Monday, October 15, 2007

The War

I've been watching Ken Burns "The War" on PBS. This epic struggle that has defined the last 6 decades,  has shaped my life and still shapes America in terms of how we think about ourselves as a nation and how we view war  and morality.

I immigrated to this country from England with my parents in 1956. Eleven years after the end of war, England was still rationing. America having won the war became the worlds economic and military superpower. America was on the march, rebuilding Europe and creating much of our present day infrastructure. Our manufacturing might made us number one and there seemed nothing that we could not achieve as a nation. Proof that we occupied the moral high ground.

So what happened? As with any superpower, first comes hubris and pride, and then comes arrogance. We failed to see that our economic expansion was a  more a result of the wars devastation of the industrial capacity of Europe and Japan than our ability to out design and out build the rest of the world . Rebuilt, the industries of Europe and Japan began to compete, and in the case of Japan began turning out electronics and automobiles that rivaled and bettered anything that America could build. Our products became shoddy our. What were once derided as cheap Japanese goods became world class products. Whole electronic industries disappeared from our shores as televisions, stereos, and radios were now made in Japan.

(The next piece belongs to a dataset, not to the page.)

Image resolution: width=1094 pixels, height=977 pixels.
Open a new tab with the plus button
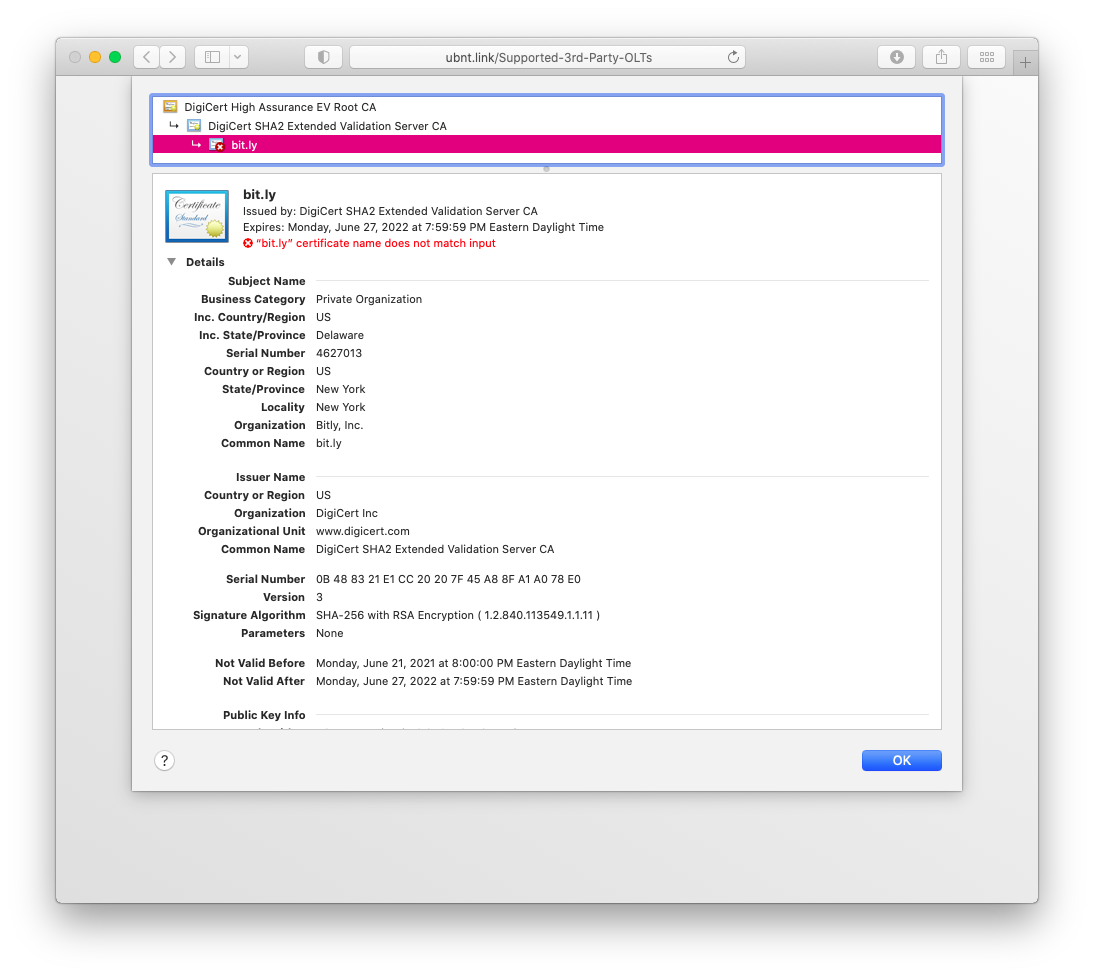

By the 80's Japan was regularly cleaning our industrial clock thanks to an America named Edward Demming who taught Japan about quality control and made quality the obsession of Japanese companies. What had once seemed an industrial juggernaut came to a screeching halt. We were now being out classed on both design and quality. In response to this American companies got religion and began turning our higher quality products, but by now whole industries have disappeared and now we must compete with the lowest possible cost.

Somewhere along the way we lost the moral high ground. We engaged in a series of wars starting with Korea and Vietnam that did not fit the image of a war justified. We have gone to war in Iraq based on lies and deception. We miscalculated at every step the nature of the war we started and brought shame to the founding principles of our nation.

So while The War was over 60 years ago we continue to deal with the aftermath of a conflict that many know nothing about. Our nation stands at a crossroads. Our leaders talk  in terms of good and evil and take us to war, justifying the morality of an unnecessary and immoral war, comparing themselves to Churchill and Roosevelt while decrying the lack of a Jefferson or Washington  in Iraq to lead us out of the quagmire that we created.

Where are our Jefferson's, Washington's, and Adams? What is our industrial policy? What is our energy policy? What is our Healthcare policy? What is our immigration policy?

The nation that won The War should be up to the task of figuring these issues out. There are no issues that are too tough to tackle just leaders too small to answer the call.